Take one large pot and fill it with water (1/4 from the top). Add 1 teaspoon salt and 4 tablespoons cooking oil to the water, and bring to a boil. Then add the whole bag of the elbow macaroni but only cook in the boiling water for no more than 10 minutes! (The consistency should only be half way cooked.) Drain the noodles and let the sit, but do NOT rinse!
Mix in large bowl, the can milk, whole milk, sugar, soup, butter, water, both the red & black pepper, and the eggs. (Beat the contents together well.).
Put in a 11 x 9 x 2 inch deep casserole dish or aluminum pan, in layers (In this order):
1. First the macaroni (One flat layer).
2. Then the SHREDDED sharp cheddar cheese.
3. More macaroni.
4. Then the sauce mixture.
5. Then the SLICED sharp cheddar cheese (Save one package for the top of the macaroni).
6. Then repeat steps 1 through 5, until all is in the casserole dish.
The last step would be a layer of the SLICED sharp cheddar cheese on top.

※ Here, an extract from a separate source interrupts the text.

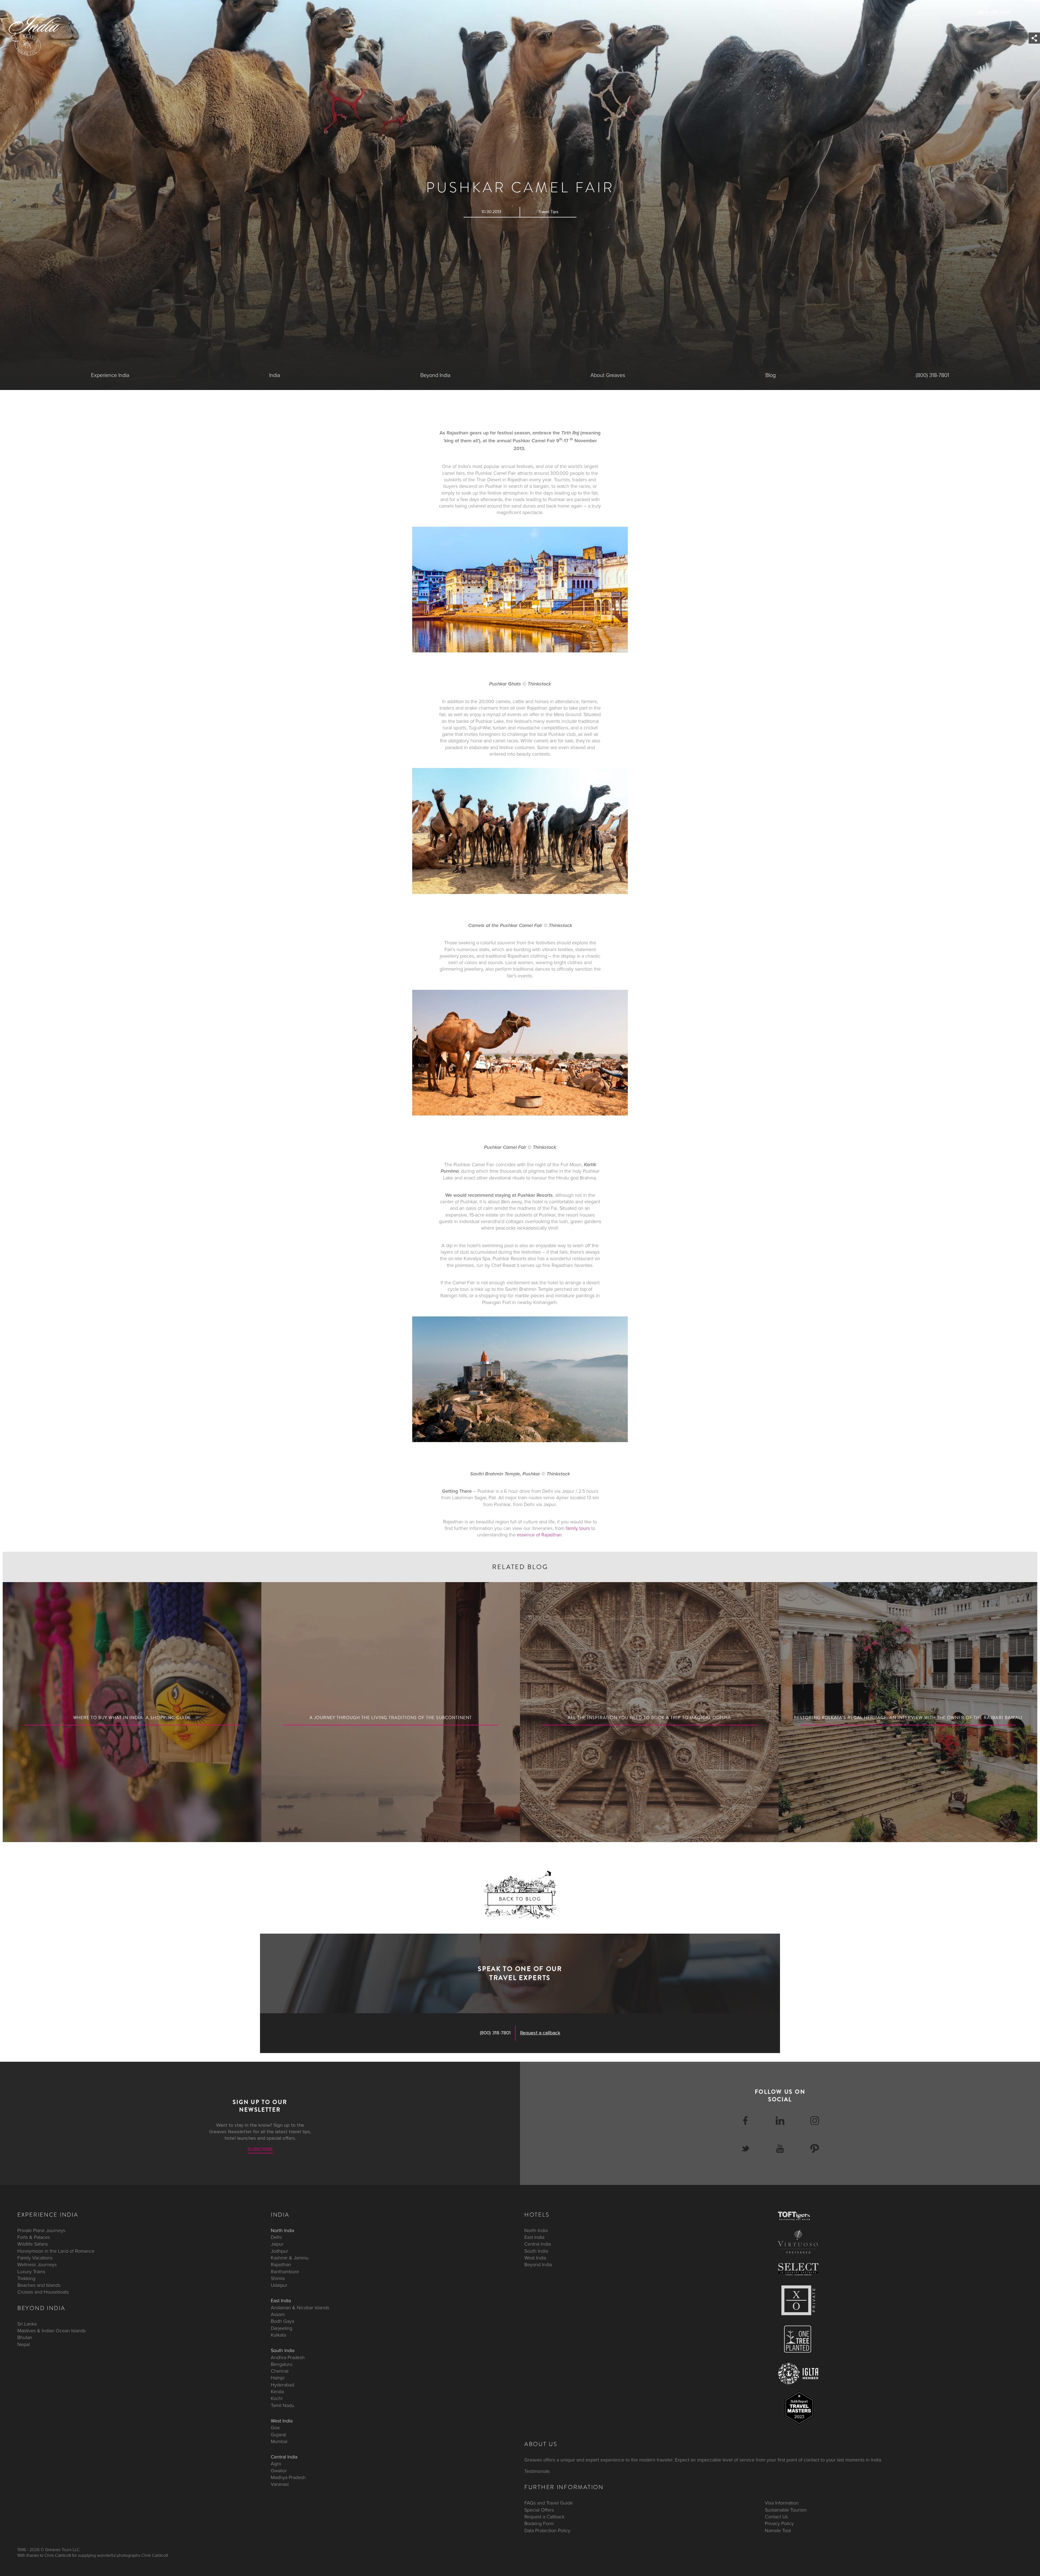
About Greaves (607, 375)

Panko topping (Optional): Melt ¼ cup butter in pan, add 1 cup panko bread crumbs, add 1 tbsp paprika, mix well, and put over the top of cheese and noodles in casserole dish. (You can also grind up Goldfish crackers as your topping.).
Now place the dish in a 350° preheat oven.
Bake for 20 minutes (Covered), and 10 minutes (Uncovered).
Take out of the oven and let it set for 30 minutes (for best results), before serving.